Authors: Evan Hunter
"Nothing," he said, and smiled. "Good night, Sally. I'll call you soon."
"Good night, Jonah," she said, and went into the apartment.
He went down the steps rapidly, keeping his left hand off the banister because the wrist was throbbing and each time he tried to flex his fingers a sharp pain shot up the length of his arm, damn stupid little man. It was bitter cold in the street outside; he feared they would have sleet or hail rather than snow — nor gloom of night can stay these couriers from the swift completion, would they tear down the post office now that they had demolished Penn Station? There was nothing permanent in this city, it was a city determined to obliterate its past. If there is one thing all Americans share in common, he thought, it's this lack of an historical sense, a tendency to want to change the recent past as well as the nation's ancient heritage. Oh certainly, destroy the jail where they kept the accused in the Salem witchcraft trials, cover the shame of hysteria, but Penn Station? That noble structure razed to the ground to make way for a sports arena? Heinous crime, I sound like my father, he thought.

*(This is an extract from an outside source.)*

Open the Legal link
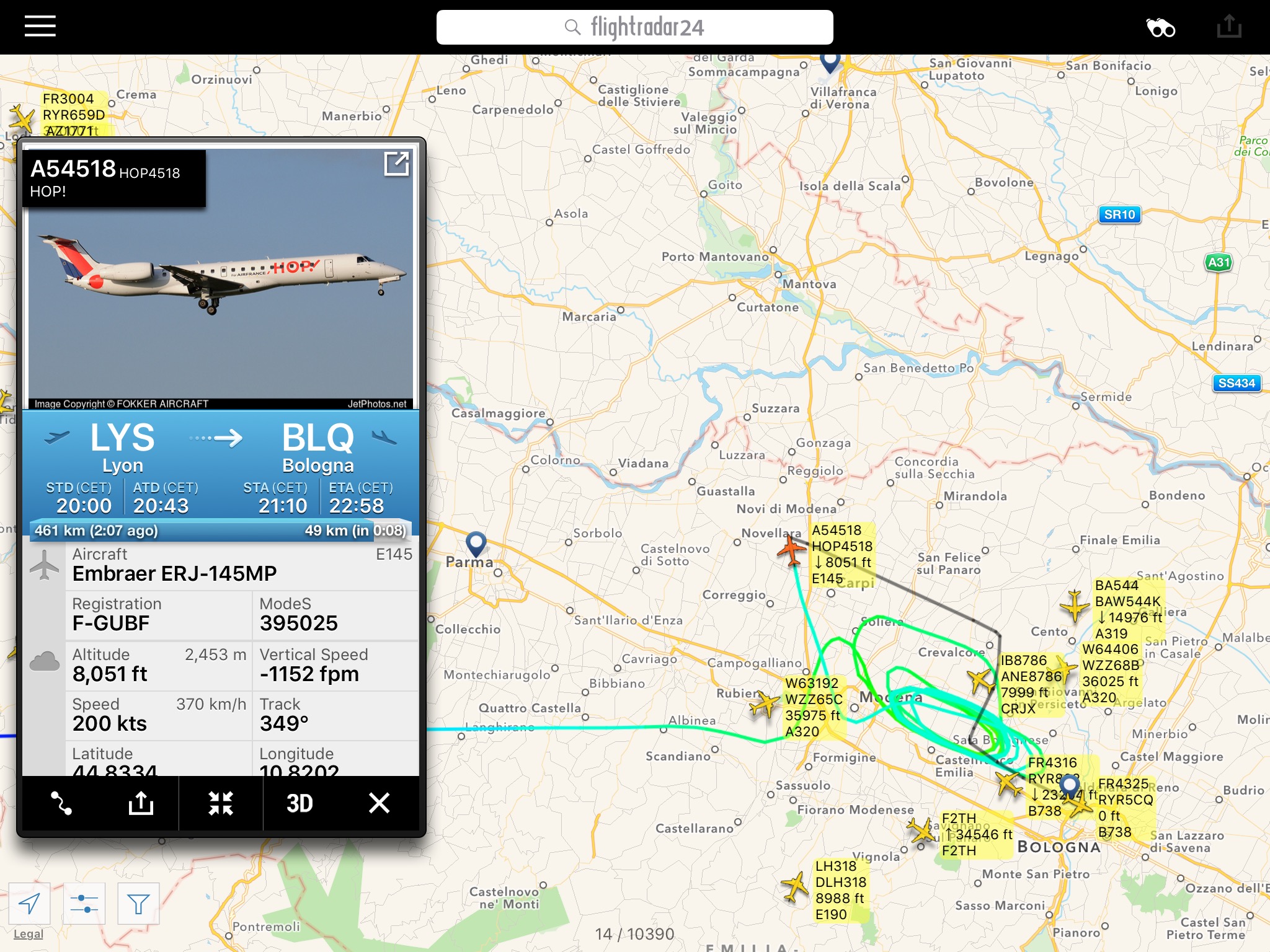The height and width of the screenshot is (952, 1270). (29, 934)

He walked quickly to the car, his ears tingling, and then fumbled with the key in the lock, it's foolish to lock a convertible, he thought, they only slit the canvas top. He closed the door behind him rapidly, started the car, and then sat in silence for several moments while the engine warmed and the heater began to operate. He took a pair of fur-lined gloves from his coat pocket, put them on, pulled the tails of his coat out from under him, twisted himself into a comfortable position, turned on the radio, and then eased the car away from the curb. There was an order to everything he did, he was certain he performed the same operations in sequence each time he entered his automobile. He was equally certain that his father, Zachary Willow, drove in an identical manner, and that his grandfather and
his
father before him had undoubtedly performed similarly in a horse and buggy on the cobbled streets of Danvers, Massachusetts. He had gone back there once to trace the heritage, a tribute to Zachary, who insisted that a man should know his roots, though Jonah had been born in Stamford, Connecticut, and could not have been less interested in a pilgrimage to the home of his forebears. But he had found there in the library records the history of a family, the cursive script difficult to read, embellished with curlicues and substituting
f
's for
s
's, words capitalized for no apparent reason, the ink brown and fading on yellowed brittle pages — Benjamin Willow married to Margaret, and before him Nathan married to Elizabeth Anne, and somewhere back in the almost illegible record, a Jonah Willow, apprentice seaman on a whaling ship out of New Bedford. He had made the drive back along the turnpike, the road markers showing peaked Pilgrim hats and witches on broomsticks, possessed if not with a sense of self, then at least with a better understanding of his father.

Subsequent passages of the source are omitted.